*Supplied passage*:

[dns-operations] ncap Perl Bindings
Robert Edmonds
edmonds at isc.org
Sat Jul 18 21:08:53 UTC 2009
Sidney Faber wrote:
> We're beating the ncap drum throughout .gov and .mil, preaching for
> its adoption and for more DNS research using it--studying DNS for more
> than just "this name resolves to this address." Shortly you'll see
> some code contributions including a ncaptool module to search ncap
> files for hundreds or thousands of query names/domains at the same
> time, and a tool that lets you glob ncap files together as you pipe
> them into ncaptool. More to follow (our interns have been busy this
> summer!).
the key feature that the NCAP file format has over pcap is that it
stores reassembled IP datagrams, which makes it good at storing UDP DNS
messages since reassembly doesn't have to occur in the analysis stage.

*Excerpted records*:
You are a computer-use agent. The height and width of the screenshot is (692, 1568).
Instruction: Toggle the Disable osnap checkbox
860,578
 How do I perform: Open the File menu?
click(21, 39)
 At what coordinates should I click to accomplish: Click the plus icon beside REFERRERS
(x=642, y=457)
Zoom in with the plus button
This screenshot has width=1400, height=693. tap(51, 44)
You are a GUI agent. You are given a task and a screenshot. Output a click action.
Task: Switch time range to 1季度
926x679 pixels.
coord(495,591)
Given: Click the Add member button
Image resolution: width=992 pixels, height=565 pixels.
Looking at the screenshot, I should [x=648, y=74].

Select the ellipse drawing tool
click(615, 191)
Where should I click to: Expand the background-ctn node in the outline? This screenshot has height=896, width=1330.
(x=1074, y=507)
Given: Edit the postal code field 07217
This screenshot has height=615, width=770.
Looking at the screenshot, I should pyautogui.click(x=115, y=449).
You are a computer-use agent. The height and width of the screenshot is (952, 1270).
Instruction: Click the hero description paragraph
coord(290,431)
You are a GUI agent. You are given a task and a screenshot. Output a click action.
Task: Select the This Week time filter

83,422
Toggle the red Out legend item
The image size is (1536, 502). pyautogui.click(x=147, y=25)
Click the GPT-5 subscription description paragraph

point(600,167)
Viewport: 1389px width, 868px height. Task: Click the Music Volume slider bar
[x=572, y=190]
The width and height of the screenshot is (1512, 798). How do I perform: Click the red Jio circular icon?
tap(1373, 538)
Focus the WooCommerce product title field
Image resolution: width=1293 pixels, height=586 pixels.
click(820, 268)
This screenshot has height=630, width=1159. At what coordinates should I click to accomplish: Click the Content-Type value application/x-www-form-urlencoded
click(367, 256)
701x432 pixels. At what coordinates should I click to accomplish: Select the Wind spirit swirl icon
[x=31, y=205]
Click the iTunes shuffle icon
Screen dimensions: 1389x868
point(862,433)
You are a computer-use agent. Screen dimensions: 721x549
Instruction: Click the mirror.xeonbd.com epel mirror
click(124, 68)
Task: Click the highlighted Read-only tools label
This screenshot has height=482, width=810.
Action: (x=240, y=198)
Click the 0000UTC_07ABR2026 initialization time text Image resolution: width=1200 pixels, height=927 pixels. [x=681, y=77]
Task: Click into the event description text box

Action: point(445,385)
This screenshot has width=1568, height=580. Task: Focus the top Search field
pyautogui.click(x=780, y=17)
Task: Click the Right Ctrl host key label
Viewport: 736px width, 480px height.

*Tasks to carry out*:
1. Which abbreviations written entirely in capital letters appear in the ncap post?
2. Update the listing from the line containing "Toggle the red Out legend item" through the end of the listing, replacing "Task" with "Goal" and leaving everything else unchanged. Return only that stretch.
The listing has no connection to the ncap post.

*Responses in order*:
1. UTC, DNS, NCAP, IP, UDP

2.
Toggle the red Out legend item
The image size is (1536, 502). pyautogui.click(x=147, y=25)
Click the GPT-5 subscription description paragraph

point(600,167)
Viewport: 1389px width, 868px height. Goal: Click the Music Volume slider bar
[x=572, y=190]
The width and height of the screenshot is (1512, 798). How do I perform: Click the red Jio circular icon?
tap(1373, 538)
Focus the WooCommerce product title field
Image resolution: width=1293 pixels, height=586 pixels.
click(820, 268)
This screenshot has height=630, width=1159. At what coordinates should I click to accomplish: Click the Content-Type value application/x-www-form-urlencoded
click(367, 256)
701x432 pixels. At what coordinates should I click to accomplish: Select the Wind spirit swirl icon
[x=31, y=205]
Click the iTunes shuffle icon
Screen dimensions: 1389x868
point(862,433)
You are a computer-use agent. Screen dimensions: 721x549
Instruction: Click the mirror.xeonbd.com epel mirror
click(124, 68)
Goal: Click the highlighted Read-only tools label
This screenshot has height=482, width=810.
Action: (x=240, y=198)
Click the 0000UTC_07ABR2026 initialization time text Image resolution: width=1200 pixels, height=927 pixels. [x=681, y=77]
Goal: Click into the event description text box

Action: point(445,385)
This screenshot has width=1568, height=580. Goal: Focus the top Search field
pyautogui.click(x=780, y=17)
Goal: Click the Right Ctrl host key label
Viewport: 736px width, 480px height.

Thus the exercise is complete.